Where were you in the February quake?
Did you sleep through the bigger, earlier, September quake?
What damage was done to your property?
And more recently, how did you feel after the most recent quake?

We headed over to Christchurch for New Year, and although the Earthquake Tours, have been suspended over Christmas and New Year, we went into the centre to survey the damage for ourselves.

The day before, New Year’s Eve, we ate lunch in an olive grove on the way to Akaroa and I felt my first quake of the trip. Was it a quake in its own right or an aftershock? I wasn’t to know until later on we were told we’d witnessed a 4.8 quake that day.

Christchurch’s CBD is closed anyway, but the area around it was also shut up for the public holiday on New Year’s Day, adding to the post-apocalyptic feeling. The entire city centre is ringfenced and you can peer through at streets with bits of rubble littering them, abandoned last February and unvisited since. A chair sits randomly in the middle of the pavement, and weeds have begun to grow through the slabs. In the distance, a tower block of offices or parking or something leans like the tower of Pisa – will it fall or not?

Nothing has been done, and nothing can be done while the area sustains constant rumbles. It’s too dangerous.

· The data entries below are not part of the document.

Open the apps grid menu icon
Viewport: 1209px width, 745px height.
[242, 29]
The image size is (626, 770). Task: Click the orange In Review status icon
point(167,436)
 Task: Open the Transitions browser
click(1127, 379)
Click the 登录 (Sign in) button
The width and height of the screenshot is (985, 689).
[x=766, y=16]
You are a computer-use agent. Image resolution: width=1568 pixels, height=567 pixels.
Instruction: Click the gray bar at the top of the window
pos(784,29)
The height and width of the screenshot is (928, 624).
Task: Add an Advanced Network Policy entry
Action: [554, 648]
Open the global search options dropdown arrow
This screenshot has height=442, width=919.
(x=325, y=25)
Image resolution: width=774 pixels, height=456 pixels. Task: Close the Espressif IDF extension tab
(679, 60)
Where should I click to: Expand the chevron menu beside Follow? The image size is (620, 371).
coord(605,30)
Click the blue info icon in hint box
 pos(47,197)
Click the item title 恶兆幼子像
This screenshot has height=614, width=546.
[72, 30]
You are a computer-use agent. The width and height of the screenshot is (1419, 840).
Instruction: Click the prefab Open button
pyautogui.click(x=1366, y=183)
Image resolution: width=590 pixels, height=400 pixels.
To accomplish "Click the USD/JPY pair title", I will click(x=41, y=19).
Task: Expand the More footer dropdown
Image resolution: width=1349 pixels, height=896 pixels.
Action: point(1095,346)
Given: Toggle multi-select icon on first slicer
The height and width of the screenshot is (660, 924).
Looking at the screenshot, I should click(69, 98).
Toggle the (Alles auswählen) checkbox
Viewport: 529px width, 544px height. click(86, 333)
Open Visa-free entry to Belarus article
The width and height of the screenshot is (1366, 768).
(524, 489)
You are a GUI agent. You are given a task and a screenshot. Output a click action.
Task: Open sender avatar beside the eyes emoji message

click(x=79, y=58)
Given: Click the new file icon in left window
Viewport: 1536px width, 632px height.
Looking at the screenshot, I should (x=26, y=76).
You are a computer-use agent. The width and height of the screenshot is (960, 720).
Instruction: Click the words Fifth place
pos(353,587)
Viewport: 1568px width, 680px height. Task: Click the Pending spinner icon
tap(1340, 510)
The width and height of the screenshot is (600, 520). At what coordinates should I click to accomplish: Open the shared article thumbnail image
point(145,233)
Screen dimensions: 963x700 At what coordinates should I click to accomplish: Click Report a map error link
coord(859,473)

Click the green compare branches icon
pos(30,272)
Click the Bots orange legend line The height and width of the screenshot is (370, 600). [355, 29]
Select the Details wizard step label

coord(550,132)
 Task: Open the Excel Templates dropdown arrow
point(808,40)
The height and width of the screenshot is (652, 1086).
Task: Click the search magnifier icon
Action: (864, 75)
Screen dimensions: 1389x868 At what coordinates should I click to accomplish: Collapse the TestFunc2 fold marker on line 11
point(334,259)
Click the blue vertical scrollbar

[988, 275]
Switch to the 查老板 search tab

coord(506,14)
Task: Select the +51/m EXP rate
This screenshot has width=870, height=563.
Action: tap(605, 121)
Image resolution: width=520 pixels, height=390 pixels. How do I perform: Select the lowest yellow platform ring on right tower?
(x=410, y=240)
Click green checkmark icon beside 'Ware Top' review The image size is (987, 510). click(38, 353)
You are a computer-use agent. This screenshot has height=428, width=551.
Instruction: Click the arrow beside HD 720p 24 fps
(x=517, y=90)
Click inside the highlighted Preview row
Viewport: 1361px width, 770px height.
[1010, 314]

Still it was a remarkably beautiful day, and so S took me to Sumner, the beach suburb of Christchurch where she grew up. The road along the coast under cliffs is lined with containers to stop rockfall hitting the road. The tarmac is buckled and bent, and houses teeter precariously off the edges of the cliffs, some with exposed bedrooms and bathrooms, where half the building has fallen and half has not. The church where S got married is behind a row of these containers, hidden and potentially dangerous now.

But life goes on. On Cashel Street, in the centre of Christchurch, the area was flattened and in its place are brightly coloured containers, stacked up on top of one another, where shops have reopened for business. A symbol of resilience in the face of nature. Consumerism, after all, is a more unstoppable force than Nature at times.

In the botanic gardens you can still take a punt along the Avon river. Opposite the old university buildings, the businesses that occupied the area have decamped to the lawns of houses on the facing side of the road. And on the beach at Sumner, children still chase the scurf and ice creams are still sold.

Back on our way across to the West Coast of the South Island, I stopped for a night at Castle Hill again. I woke three times, each time because of an earthquake – 5.1, 4.3, 5.8. During the first which lasted a long time, I sleepily wondered if I should get out of bed and stand under a doorframe, but instead turned over and joined the rest of the house in continuing to sleep. There was no danger to us, an hour away from the epicentre.

But now my body is used to tremors. So much so, that I wasn’t certain last night, whether the bunk I was sleeping in was shaking because the earth was moving, or because the German boy snoring on the bed below was sleeping restlessly.